Interview: Jessica Westhead

Jessica Westhead's recent short story collection is And Also Sharks (Cormorant, 2011). See also her website:

What's a recent short story you've read that reminded you why short stories are the greatest genre on earth? What was it about the story that set off fireworks?

That would be Greg Kearney's story "What to Wear" in his collection Pretty (Exile, 2011). There's a string of dialogue that had me laughing out loud, and then re-reading it because it was so much fun, and then I giddily read it to my husband when he asked what I was laughing about. In the scene, a middle-aged, HIV-positive gay man (the "I"), who's been deformed by the side effects of protease inhibitors, is being driven to dinner by his distracted sister:

"I'm so happy for you," I say. "Do you enjoy it? The personal training?"

"I love it! It's freaky how much I love it. Sometimes I just catch myself and I'm like, 'do you have any idea of how fulfilled you are?' And I totally don't. Because I'm just so happy."

"That is so great. Where are we going?"

"It's--FUCK OFF!" She slams on the brakes.

"What is it?" I say.

"That asshole is following too close behind me! Umm. Tammy's."


"The place I'm taking you. Is called Tammy's. It's on the Danforth. It's a--oh, what do you call it?"


"No. It's like a café, but like they have in Europe? You know..."

"A pizzeria?"

"No! Shut up! What is the fucking word I'm trying to think of? Bee--"


"Bistro! Shit! Thank you! Bistro."

There's so much going on in this seemingly simple exchange. And so much energy! The way the dialogue zips along between the two characters, the speed of the car, the way the conversation gets away from the protagonist, his sister's out-of-control all reflects how the protagonist's life (and appearance) has veered out of his control--it's all there.

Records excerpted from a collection
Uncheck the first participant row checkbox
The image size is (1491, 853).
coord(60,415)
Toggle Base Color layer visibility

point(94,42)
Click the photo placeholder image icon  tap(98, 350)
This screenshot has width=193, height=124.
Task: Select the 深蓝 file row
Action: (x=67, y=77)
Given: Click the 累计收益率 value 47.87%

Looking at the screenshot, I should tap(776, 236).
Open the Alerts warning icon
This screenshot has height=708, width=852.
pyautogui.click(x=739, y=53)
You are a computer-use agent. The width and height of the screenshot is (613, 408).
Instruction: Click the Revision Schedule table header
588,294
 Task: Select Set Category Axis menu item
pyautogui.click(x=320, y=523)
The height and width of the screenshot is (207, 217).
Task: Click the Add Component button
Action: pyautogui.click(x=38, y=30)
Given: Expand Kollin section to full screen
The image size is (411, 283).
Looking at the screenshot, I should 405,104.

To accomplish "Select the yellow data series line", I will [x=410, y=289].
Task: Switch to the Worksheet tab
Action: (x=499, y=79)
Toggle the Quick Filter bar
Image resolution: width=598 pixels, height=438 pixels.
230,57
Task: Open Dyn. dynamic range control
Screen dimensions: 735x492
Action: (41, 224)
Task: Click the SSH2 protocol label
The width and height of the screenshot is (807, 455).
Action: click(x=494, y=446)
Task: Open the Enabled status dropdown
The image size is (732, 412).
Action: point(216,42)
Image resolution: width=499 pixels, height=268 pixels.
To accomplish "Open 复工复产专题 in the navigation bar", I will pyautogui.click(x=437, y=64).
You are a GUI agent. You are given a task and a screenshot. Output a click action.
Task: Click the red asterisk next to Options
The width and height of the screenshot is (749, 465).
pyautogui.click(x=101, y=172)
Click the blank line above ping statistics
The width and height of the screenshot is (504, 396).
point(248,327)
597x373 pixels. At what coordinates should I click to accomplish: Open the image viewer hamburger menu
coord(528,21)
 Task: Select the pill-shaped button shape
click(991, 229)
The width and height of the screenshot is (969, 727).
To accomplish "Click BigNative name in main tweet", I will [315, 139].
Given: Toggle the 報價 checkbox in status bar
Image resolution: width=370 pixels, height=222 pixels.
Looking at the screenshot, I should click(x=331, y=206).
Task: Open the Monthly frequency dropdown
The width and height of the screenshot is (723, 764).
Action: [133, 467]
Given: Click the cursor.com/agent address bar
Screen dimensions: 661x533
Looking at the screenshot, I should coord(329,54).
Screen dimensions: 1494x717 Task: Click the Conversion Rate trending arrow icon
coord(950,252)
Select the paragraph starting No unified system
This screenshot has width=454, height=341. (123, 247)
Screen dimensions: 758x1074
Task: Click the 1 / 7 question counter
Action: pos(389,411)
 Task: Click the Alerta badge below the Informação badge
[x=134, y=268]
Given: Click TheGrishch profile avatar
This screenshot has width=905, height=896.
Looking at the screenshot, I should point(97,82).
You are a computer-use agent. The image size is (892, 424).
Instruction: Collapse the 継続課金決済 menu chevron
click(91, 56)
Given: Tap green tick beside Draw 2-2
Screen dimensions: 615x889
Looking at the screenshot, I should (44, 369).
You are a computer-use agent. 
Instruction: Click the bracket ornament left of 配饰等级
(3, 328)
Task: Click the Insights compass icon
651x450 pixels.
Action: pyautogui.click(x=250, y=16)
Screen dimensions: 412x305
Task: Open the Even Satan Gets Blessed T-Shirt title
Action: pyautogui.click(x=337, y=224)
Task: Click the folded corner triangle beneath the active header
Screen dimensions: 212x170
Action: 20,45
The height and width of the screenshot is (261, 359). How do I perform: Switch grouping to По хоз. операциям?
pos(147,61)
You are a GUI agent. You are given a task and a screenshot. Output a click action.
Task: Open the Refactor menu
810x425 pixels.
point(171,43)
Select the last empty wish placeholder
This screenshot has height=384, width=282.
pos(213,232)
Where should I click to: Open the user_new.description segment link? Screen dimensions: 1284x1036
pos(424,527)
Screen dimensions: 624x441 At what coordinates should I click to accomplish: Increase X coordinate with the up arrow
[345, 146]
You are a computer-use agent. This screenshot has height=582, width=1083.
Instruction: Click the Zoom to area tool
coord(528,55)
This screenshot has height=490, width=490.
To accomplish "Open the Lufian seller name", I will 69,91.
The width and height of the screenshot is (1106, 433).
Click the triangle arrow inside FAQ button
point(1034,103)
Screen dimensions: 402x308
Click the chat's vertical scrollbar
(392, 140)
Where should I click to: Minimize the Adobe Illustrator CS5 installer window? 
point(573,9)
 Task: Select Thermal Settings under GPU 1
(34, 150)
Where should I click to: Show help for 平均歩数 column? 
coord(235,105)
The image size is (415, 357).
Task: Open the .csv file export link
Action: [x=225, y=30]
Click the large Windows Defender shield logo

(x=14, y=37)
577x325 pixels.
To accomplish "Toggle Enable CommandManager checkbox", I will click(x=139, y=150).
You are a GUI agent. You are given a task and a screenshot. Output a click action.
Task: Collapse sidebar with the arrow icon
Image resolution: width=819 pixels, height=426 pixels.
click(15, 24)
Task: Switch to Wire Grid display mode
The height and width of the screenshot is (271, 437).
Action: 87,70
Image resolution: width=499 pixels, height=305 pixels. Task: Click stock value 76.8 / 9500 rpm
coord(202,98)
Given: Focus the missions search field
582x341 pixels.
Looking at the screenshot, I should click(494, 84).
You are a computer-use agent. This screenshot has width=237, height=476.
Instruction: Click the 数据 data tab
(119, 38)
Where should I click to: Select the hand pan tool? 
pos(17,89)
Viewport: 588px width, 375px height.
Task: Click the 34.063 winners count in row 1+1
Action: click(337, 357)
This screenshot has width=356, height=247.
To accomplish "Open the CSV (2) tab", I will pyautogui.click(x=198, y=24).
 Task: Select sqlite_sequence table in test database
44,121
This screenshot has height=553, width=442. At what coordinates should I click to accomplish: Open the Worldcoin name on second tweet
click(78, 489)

§ Questions on the material
**A.** According to the interview, which collection includes Greg Kearney's story "What to Wear"?
**B.** Rewrite the interview passage, beginning at the words "Jessica Westhead's recent" and stopping after "set off fireworks?", and change "fireworks" to "sparks".

§ Responses by task
**A.** It appears in his collection Pretty (Exile, 2011).

**B.**
Jessica Westhead's recent short story collection is And Also Sharks (Cormorant, 2011). See also her website:

What's a recent short story you've read that reminded you why short stories are the greatest genre on earth? What was it about the story that set off sparks?